Fati Mansour dans Le Temps du jour:
La bataille du système commence:
"Suspendre une épée de Damoclès au-dessus de la tête des juges et des fonctionnaires qui se prononcent sur les libérations conditionnelles ou les congés. Faire payer l’Etat si une nouvelle victime est à déplorer et surtout renvoyer systématiquement les personnes qui se sont montrées trop optimistes.
[...] Cette notion de responsabilité pour des actes de récidive n’est pas totalement inédite. Elle a déjà été introduite lors de la mise en œuvre des dispositions sur l’internement à vie. Le Code pénal prévoit ainsi que la collectivité publique dont l’autorité a décidé de lever une mesure à vie répond du dommage moral et patrimonial causé par la commission d’un nouveau crime.

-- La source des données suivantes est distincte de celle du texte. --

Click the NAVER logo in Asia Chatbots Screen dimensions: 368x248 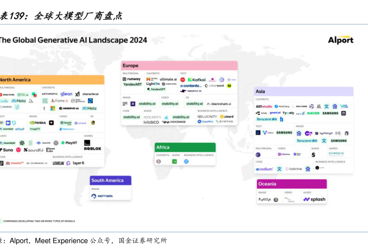[x=313, y=113]
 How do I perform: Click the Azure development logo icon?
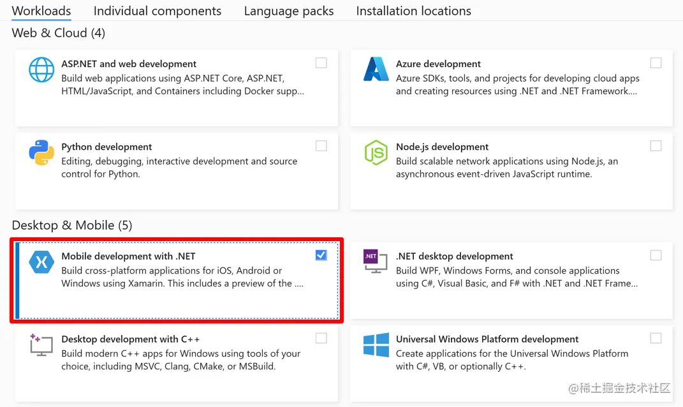(x=376, y=70)
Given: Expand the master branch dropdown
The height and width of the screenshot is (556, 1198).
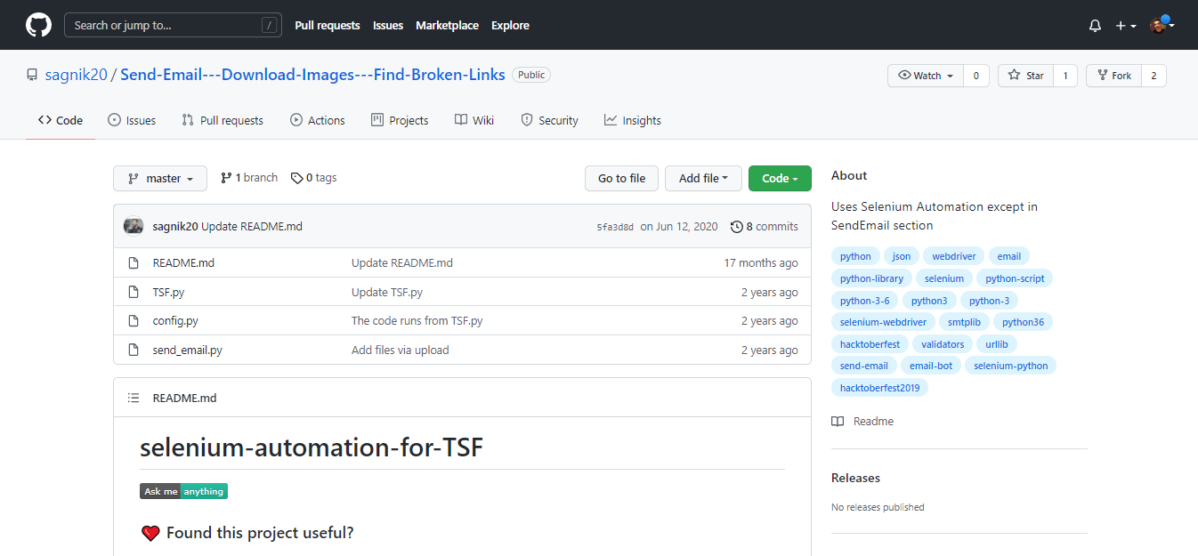Looking at the screenshot, I should (x=160, y=178).
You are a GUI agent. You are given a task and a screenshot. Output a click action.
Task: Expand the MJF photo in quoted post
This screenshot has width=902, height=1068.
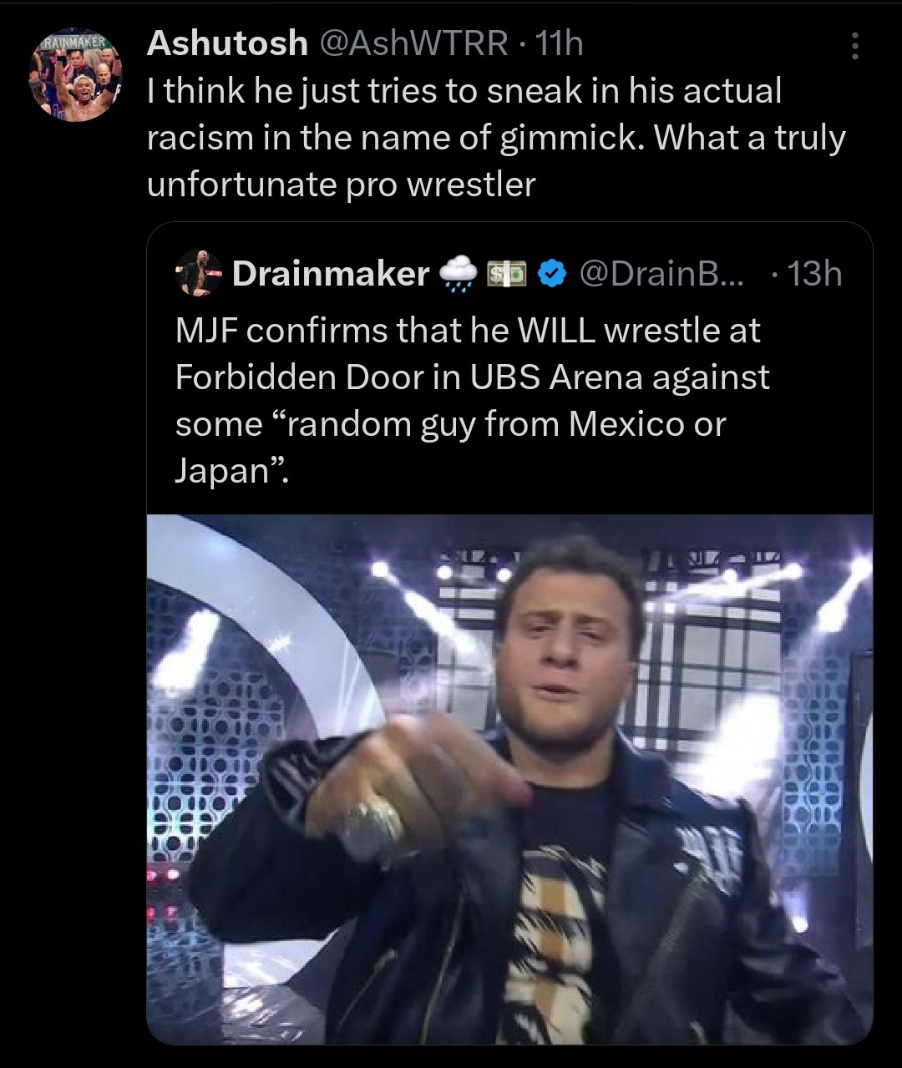[509, 778]
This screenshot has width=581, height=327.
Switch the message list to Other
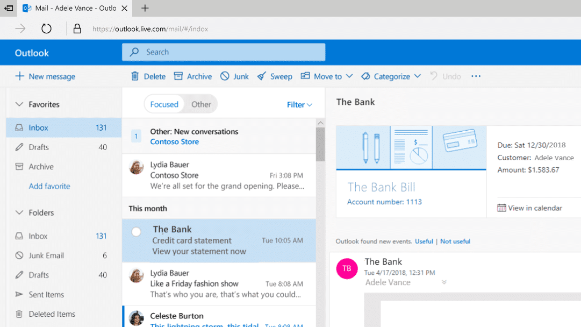pos(201,104)
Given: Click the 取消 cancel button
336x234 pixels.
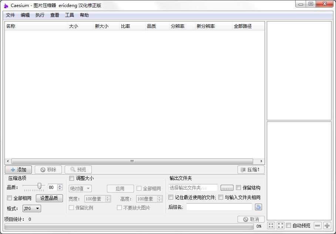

Pour ces cas certes extrêmes, c’est un régime spécial de responsabilité qui intervient indépendamment du caractère fautif ou illicite de la décision prise. Point besoin d’une erreur grave et manifeste ou d’une violation d’un devoir primordial. La seule condition de cette responsabilité est la récidive. L’Etat peut ensuite se retourner contre les membres de l’autorité concernée et leur réclamer l’indemnisation versée."
Ne reste plus qu'à rendre tout cela systématique, car on voit mal un juge condamner un confrère imprudent.